Is The Music Business Really Dead?

We live in the Information Age. With just a few keystrokes, we can find anything we want to on this amazing internet.

A simple search can yield everything from a recipe for blueberry pie or detailed instructions on how to fix your washing machine, to the ability to buy a new car at auction or pick up your favourite tune on sites like iTunes or Bandcamp.

Herein lies the rub for musicians.

It is quite common to hear people decry the internet as the death knell for performers trying to make a living
and it seems that many musicians feel that they are at the rough end of this deal.

Are We All Doomed If Major Record Labels Are In Trouble?

The major record labels who, in the past, held all the power in the industry, have been complaining that their revenues are falling because the internet allows people to illegally download music, therefore stealing potential income from them and, of course, the artists signed to them.
If we are to believe the labels, the media in general and the people who whine because everyone else is whining, artists are doomed as a species because there is no way to make a living any more.
So, were we better off before this internet thing took off?

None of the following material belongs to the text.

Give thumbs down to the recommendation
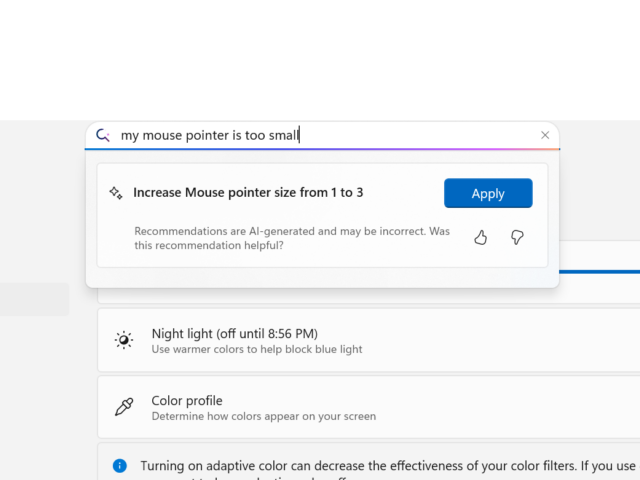The image size is (640, 480). (517, 237)
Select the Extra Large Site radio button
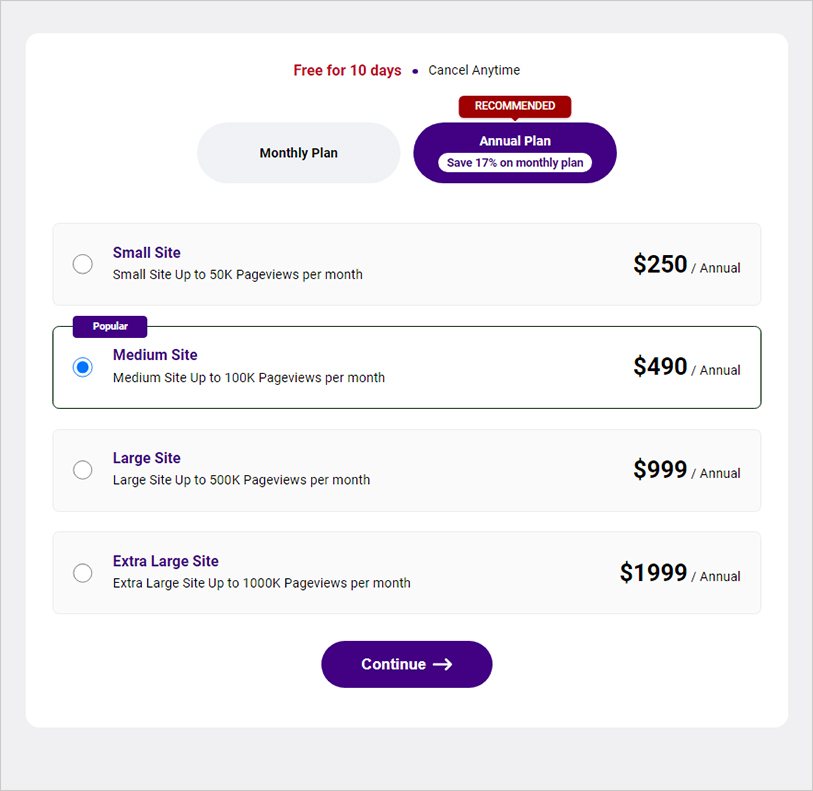 82,573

Can’t We Go Back To The “Good Old Days”?

Let’s look at the “Good Old Days” properly.

We’re talking about the days when the only way to make a recording was through the major record labels. These companies had the vast resources necessary to produce high quality recordings as well as providing a powerful marketing machine to get the product into the hands of the fans.

That was the upside.

The other side of the coin was something like this.
The label (generally) owned the rights to your recordings (plus your compositions, through their publishing arm) and you would receive a tiny percentage of the profits, only after the label recoup expenses (from the big advance they gave you…no free lunch, people!).

The label also had the right to withhold the release of your recording!

Think About It.

Your life is in hock to this company on a promise to get your prized music out to a wide audience. The A&R guy who signed you leaves the company for pastures new (very common!), the new guy doesn’t dig your stuff so the album is shelved.

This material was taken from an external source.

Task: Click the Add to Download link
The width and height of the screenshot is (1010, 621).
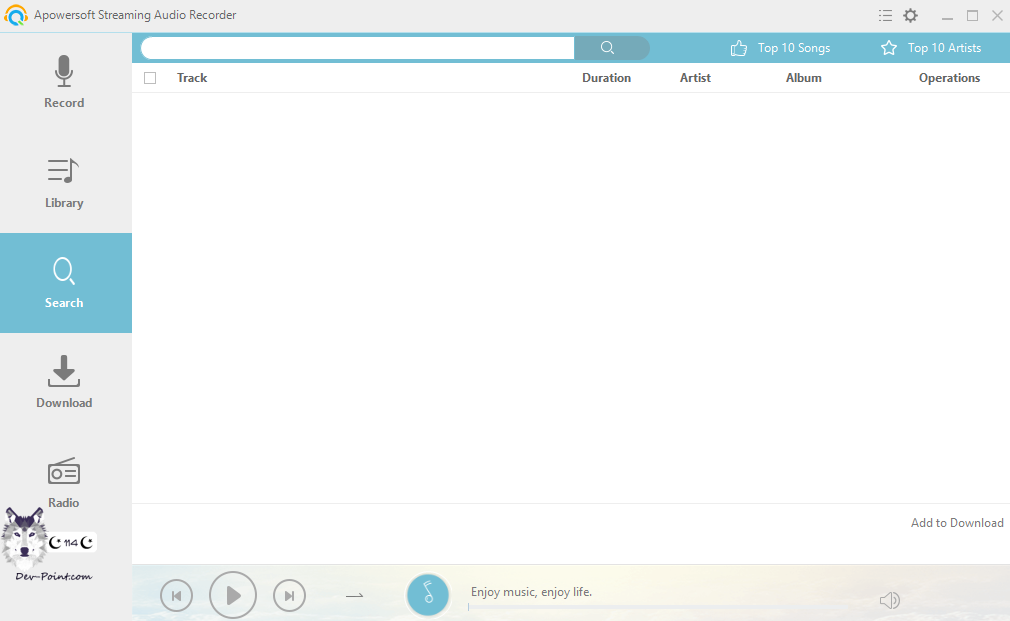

So, no album release, no rights to take it elsewhere. Plus you still owe them your house and your first born.

To my tiny brain, aside from the odd McCartney or Metallica, that is a Win/Lose proposition. The artist is often on the losing side.

Prince, George Michael and others made a public stand against that system and I could totally see their point of view but, at the time, there wasn’t a clear alternative to it. Today, we have many choices of how to record, promote distribute our music without signing our lives away or remortgaging the house 5 times over. This internet thing can help us do it.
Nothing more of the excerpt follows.